Between the fourth quarter of 2019 and the first quarter of 2021, total working hours fell by 7%, or a decline in full-time equivalent employment by 2 million across the whole workforce, the ILO said. A fairly strong recovery in working hours and employment in the last half of 2020 was reversed in the first quarter of 2021 due to the re-emerging waves of the pandemic.
A looming concern for the workforce overall is the impact the pandemic has had on Thailand throughout all of 2021. The cumulative and drawn-out negative impact of pandemic-related restrictions on incomes, employment, hours of work and productivity is a serious concern.
In the third quarter, the stringency of Covid-19 restrictions was equivalent to that of the second quarter of 2020. A similar magnitude of socioeconomic shock as the one seen in the second quarter of 2020 could therefore be expected, it added.
The Covid crisis comes on top of longer-term economic and employment challenges in Thailand and may have reversed any recent progress, according to the ILO. For example, wage inequality increased year-on-year in the second quarter of 2020. Wages increased at the top of the distribution, while the low-pay ratio trended upward on a quarterly basis in 2020.
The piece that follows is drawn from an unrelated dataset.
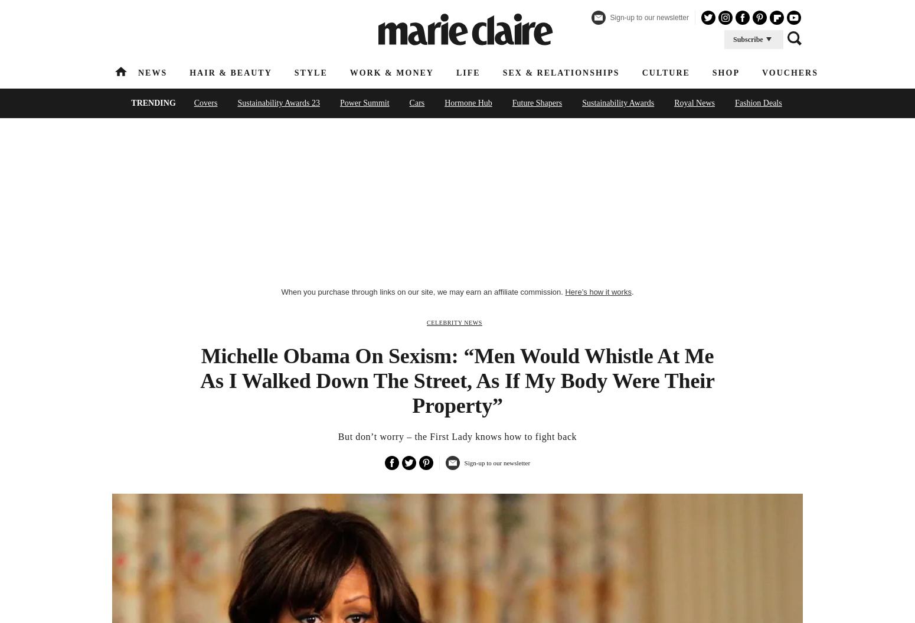  I want to click on 'Cars', so click(417, 103).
In the second quarter of 2021, the hardest-hit sectors were accommodation and food services (61% of the value added seen in the fourth quarter of 2019), transport and storage (74%), and wholesale and retail trade (95%). The three sectors accounted for 30% of non-agricultural GDP in 2019.
Other sectors have either recovered, such as agriculture and manufacturing, or continued to expand through the pandemic, such as construction, information and communication technology and real estate. Thus, there are temporary cross-sectoral imbalances.
"If the socioeconomic crisis is further prolonged, any existing cross-sectoral mismatch in the labour market can worsen and become structurally embedded," said the ILO report.
While employment began to grow this year in many sectors, it was accompanied by a fall in labour productivity. Sectors that experienced positive growth in both employment and labour productivity include finance and insurance, education and construction. The agricultural sector experienced a notable employment and productivity decline between the fourth quarter of 2019 and the first quarter of 2021.
The incidence of part-time employment increased in almost all sectors over the same period, including professional, scientific and technical activities (by 23 percentage points), manufacturing (up 20 points), and information and communication (up 19 points). Thus, while employment may have been maintained, the volume of work in terms of hours has weakened, said the ILO.
In spite of difficult conditions, the overall response of workers during the first year of the pandemic has been to stay in the labour market. This may have been supported by the employment protection measures that were put in place in 2020.
With the gradual easing of health-related restrictions, rising vaccination rates and the announced easing of cross-border mobility in November 2021, a slow and uneven recovery could be expected in the last quarter of 2021 and into 2022, the report concluded.